We are planning on moving over 90 Oracle databases from standalone servers into 3 new RACs.

The question is how to make three groups of databases achieving the minimum CPU-I/O usage at any time (probabilistically).

These groups should be composed of databases with complimentary loads in time.

We think maybe we could base the matching around the metric 'Database Time Per Sec' (V$SYSMETRIC_HISTORY), analyzing how it behaves for each db during business hours, outside business hours, in a week, in a month, etc.

According to https://www.oracle.com/technetwork/database/manageability/db-perf-tuning-ow08-131582.pdf

'Database Time Per Sec' does not include "Background Time Per Sec"

Should we include "Background Time Per Sec" in our analysis?

Thing is the METRIC_UNIT for "Background Time Per Sec" is not a time unit, and it is a little bit confusing ("Active Sessions"), how should we interpret this?

Do you have any suggestion about this?, any other metric (or a calculation of metrics)?

If you know of any step-by-step guide regarding this tasks or capacity management, we'll be very grateful.

Thank you.

and Connor said...

I would not worry too much about background time because it is (almost) always a by-product of foreground time (eg, your redo writer is only busy because foregrounds are making changes)

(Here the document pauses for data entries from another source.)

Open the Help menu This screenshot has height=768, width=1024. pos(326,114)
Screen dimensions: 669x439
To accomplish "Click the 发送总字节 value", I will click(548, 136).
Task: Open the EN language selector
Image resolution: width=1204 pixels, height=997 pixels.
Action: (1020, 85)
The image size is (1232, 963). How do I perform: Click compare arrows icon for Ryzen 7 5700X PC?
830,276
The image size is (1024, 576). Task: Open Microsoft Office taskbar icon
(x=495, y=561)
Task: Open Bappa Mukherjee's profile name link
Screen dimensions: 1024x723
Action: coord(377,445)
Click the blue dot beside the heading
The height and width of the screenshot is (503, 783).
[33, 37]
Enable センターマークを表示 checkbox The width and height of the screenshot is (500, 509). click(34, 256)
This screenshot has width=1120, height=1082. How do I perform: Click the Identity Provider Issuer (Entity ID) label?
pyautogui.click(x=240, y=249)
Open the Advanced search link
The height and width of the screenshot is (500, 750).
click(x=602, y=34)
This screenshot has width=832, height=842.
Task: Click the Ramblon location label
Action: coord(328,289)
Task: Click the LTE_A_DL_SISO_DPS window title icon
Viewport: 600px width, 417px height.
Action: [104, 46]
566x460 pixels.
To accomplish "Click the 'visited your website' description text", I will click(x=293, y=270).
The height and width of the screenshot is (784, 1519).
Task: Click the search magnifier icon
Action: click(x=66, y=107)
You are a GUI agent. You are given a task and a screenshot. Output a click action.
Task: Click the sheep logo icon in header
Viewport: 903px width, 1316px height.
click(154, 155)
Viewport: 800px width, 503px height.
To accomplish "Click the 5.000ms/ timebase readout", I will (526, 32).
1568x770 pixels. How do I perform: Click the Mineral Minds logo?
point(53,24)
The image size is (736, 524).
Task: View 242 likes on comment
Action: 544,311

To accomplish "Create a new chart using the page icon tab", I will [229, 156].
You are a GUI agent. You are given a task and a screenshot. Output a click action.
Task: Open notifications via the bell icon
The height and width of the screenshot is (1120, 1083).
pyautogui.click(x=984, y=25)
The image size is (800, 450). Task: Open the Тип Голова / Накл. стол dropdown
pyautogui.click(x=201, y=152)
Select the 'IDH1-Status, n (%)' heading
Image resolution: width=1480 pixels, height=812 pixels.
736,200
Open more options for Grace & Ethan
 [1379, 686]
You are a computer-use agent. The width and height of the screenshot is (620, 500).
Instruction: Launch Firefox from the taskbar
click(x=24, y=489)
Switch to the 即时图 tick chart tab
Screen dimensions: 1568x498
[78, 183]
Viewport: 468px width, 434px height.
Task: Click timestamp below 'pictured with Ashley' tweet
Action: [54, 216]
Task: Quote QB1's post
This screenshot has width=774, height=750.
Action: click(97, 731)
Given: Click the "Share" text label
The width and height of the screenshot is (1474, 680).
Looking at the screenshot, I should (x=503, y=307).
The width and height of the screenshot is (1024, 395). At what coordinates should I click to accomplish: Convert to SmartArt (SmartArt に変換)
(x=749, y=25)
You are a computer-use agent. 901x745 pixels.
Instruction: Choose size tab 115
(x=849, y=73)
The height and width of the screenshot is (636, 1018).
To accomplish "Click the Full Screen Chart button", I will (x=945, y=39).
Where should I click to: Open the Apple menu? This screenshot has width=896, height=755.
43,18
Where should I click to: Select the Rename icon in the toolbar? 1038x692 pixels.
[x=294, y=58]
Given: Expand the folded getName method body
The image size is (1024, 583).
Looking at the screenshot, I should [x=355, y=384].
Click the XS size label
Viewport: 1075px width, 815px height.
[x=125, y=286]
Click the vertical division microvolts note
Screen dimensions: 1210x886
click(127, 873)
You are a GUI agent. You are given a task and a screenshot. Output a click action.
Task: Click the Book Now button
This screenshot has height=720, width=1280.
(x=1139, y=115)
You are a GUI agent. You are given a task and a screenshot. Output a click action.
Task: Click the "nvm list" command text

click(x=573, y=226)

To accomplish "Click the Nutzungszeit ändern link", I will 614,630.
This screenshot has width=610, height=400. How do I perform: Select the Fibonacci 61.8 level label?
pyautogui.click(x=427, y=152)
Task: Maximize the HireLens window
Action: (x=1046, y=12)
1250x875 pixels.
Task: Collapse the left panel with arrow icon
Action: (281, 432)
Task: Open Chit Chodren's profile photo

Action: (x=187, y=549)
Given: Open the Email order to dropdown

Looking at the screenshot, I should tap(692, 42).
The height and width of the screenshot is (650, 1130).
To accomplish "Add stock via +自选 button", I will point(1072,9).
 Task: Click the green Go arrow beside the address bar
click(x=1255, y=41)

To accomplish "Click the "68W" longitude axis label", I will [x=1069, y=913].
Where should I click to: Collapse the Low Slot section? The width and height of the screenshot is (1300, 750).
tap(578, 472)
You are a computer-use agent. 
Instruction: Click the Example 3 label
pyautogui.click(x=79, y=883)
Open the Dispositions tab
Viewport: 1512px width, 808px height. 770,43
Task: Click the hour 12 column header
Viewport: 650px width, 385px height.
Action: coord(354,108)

So if you apportion based on foreground sessions you'll most likely be achieving the same for background overheads.

For me, I almost exclusively based my planning on average active sessions, because even if some sessions are CPU intensive and others are I/O intensive, ultimately (given modern disk arrays) those I/O intensive ones will be going heavy on the CPU anyway. So I treat an "active session" as being a "CPU burner", and use that to decide where I want to split my workloads up (either based on total load, or their load at certain times of the day/week/etc).

But I would add this caution - its not *just* about load, unless every application you have has the same requirements in terms of

- uptime
- software version dependencies
- RPO/RTO
- maintenance/patch cycles etc

Make sure you take everything into account in order to come up with a strategy that will best meet all of those business objectives.

And don't forget that (assuming you'll be using pluggable databases) that in a worst case scenario, you can unplug a database from one server and relocate it to another if needs be.